• Muriel de Saint Sauveur

Le féminisme en Russie n’existe pas : portrait de Maria Golovaniskaya

« En Russie, une femme peut tout faire. Les femmes russes sont courageuses, ne se plaignent jamais, veulent tout, un travail, un mari riche, une famille et elles font tout pour l’avoir. Les hommes sont plus faibles et plus sentimentaux. Mais le combat est personnel et aucune d’entre elle n’aidera l’autre. ».


Voila la description de la femme russe par Maria.


A l’opposé de la femme française ou européenne. C’est la même chose pour la culture. J‘ai voulu rencontré Maria Golovaniskaya car sa compétence de linguiste me passionnait. Tout comme comprendre nos différences entre les femmes des deux pays.


Traductrice dans sa jeunesse d’œuvres littéraires françaises, professeur de linguistique structurale et auteur d’un livre sur le sujet, elle découvre peu à peu que les différences culturelles entre nos deux pays sont fondamentales et que bien que s’attirant mutuellement, leurs deux cultures s’opposent. Certes la Russie fascine les français et les russes qui pensent que l’amour est né en France adorent venir dépenser leur argent dans notre pays. Mais en dehors de ces attitudes somme toute sympathiques, rien ne nous rapproche. Les notions de démocratie, de responsabilité sociale, de liberté n’ont aucun équivalent en russe. Pour ces derniers, le mot liberté est individuel et consiste à pouvoir faire ce que l’on veut comme dépenser son argent ou voyager. Notre vision du monde, créée par les hommes qui ont la capacité à l’organiser, le gérer, en calculer les risques, n’a aucun équivalent chez les Russes qui ont une vision irrationnelle de leur passage sur terre. C’est ce qui explique leur faculté à rire de tout, à gaspiller leur argent pour attirer la chance et à admirer le chef qui est forcément quelqu’un de spécial.

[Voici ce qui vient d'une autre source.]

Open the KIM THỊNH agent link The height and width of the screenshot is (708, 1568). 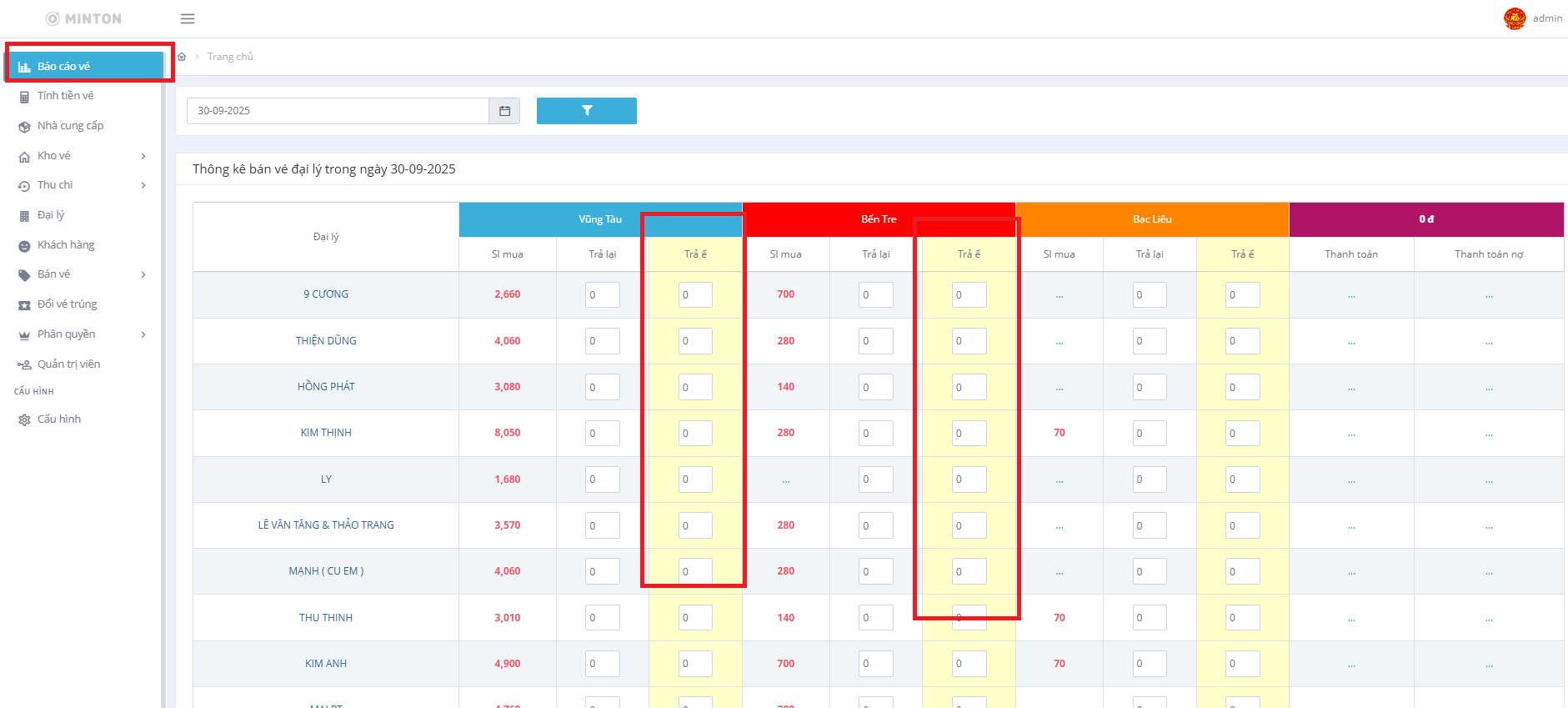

Les femmes russes, fidèles à cette culture, veulent travailler et elles sont nombreuses aujourd’hui à y arriver. Elles veulent un mari riche et en changent si cela ne marche pas. Elles veulent aussi une famille assez traditionnelle. Et elles luttent pour obtenir tout ceci avec beaucoup de courage. Elles peuvent éventuellement partager leurs soucis entre amies mais certainement pas s’unir dans un mouvement. Lorsque j’avais demandé si une féministe existait en Russie, on m’avait cité le nom de Maria Arbatova.


J’ai bien sûr acheté son livre, « Mon nom est femme » mais n’ai rien trouvé sur un quelconque combat, j’ai simplement découvert l’histoire de sa vie ; Typique de la Russie. Il existe néanmoins certaines associations comme le Club des 20, réunissant 20 femmes chef d’entreprises ou l’Association Internationale Femme et développement. Mais bien peu comparé aux pays européens d’autant que le mot « féminisme » est mal vu.

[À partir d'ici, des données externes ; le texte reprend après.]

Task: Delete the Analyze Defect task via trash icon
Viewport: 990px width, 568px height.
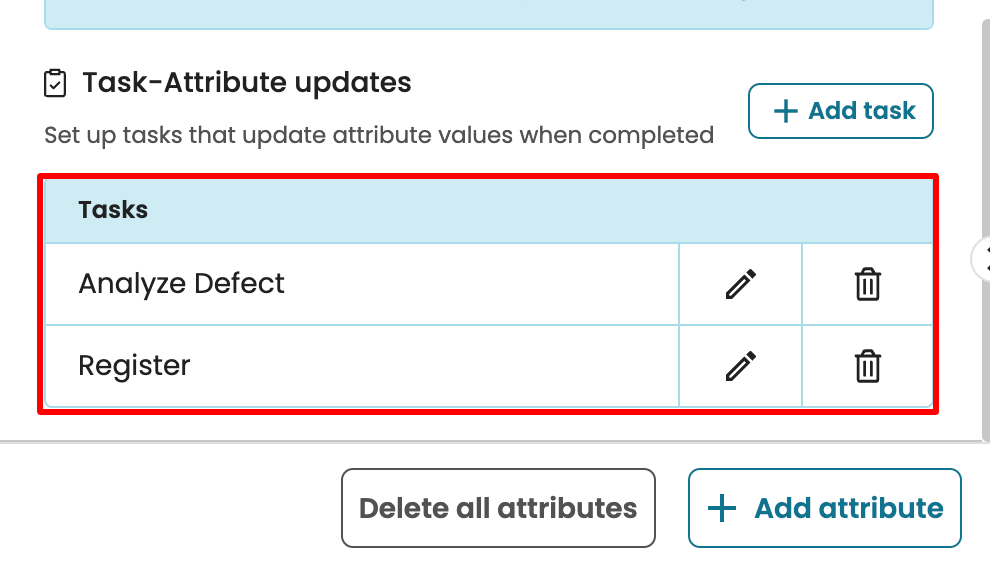Action: (x=867, y=285)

Alors la parité, pas un sujet en Russie ? Oui et non car la Russie est à la traîne sur le sujet de l’égalité.


Moscou est une des villes les plus féminines de Russie pour ce qui est de sa population. Cinquante six pour cent des Moscovites sont des femmes. La moyenne russe est de 54 pour cent, alors qu’aux Etats-Unis elle est de 51%. Ce déséquilibre n’ira qu’en s’aggravant: les experts estiment qu’en 2030, Moscou comptera 1.196 femmes pour 1.000 hommes. Entre autres facteurs, cette tendance s’explique par l’espérance de vie: tandis que les femmes vivent en moyenne 73,9 ans à Moscou, les hommes n’atteignent que 61,3 ans.

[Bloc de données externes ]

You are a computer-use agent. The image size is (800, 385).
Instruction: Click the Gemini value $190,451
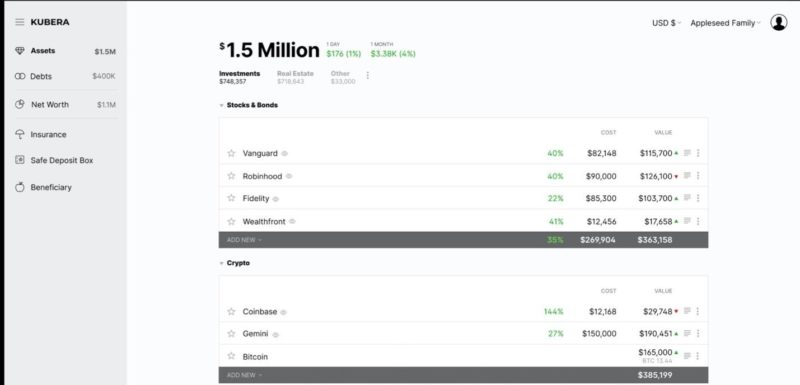(x=656, y=333)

Les rares acquis sont dus à l’époque bolchevique qui offrit des droits aux enfants et aux femmes pour la maternité. Dans le document présenté par la Russie à l’ONU en Juillet dernier, la femme demeure une mère de famille et non l’épouse et l’égale de l’homme. Si les mondes politiques et professionnels ne comptent pas encore assez de femmes ayant des responsabilités, la Russie a encore 4 ans devant elle pour faire avancer les choses.


Mais pour Maria, les lois ne serviront à rien car tout combat russe est personnel. Son second livre à paraître bientôt sera l’équivalent russe Fragments d’un discours amoureux de Roland Barthes et étudiera les archétypes amoureux dans la littérature russe.


Nous ne pouvons copier nos modèles estiment les anthropologues, mais souhaitons que les femmes russes apprennent à s’entraider pour affronter la dureté de leur univers.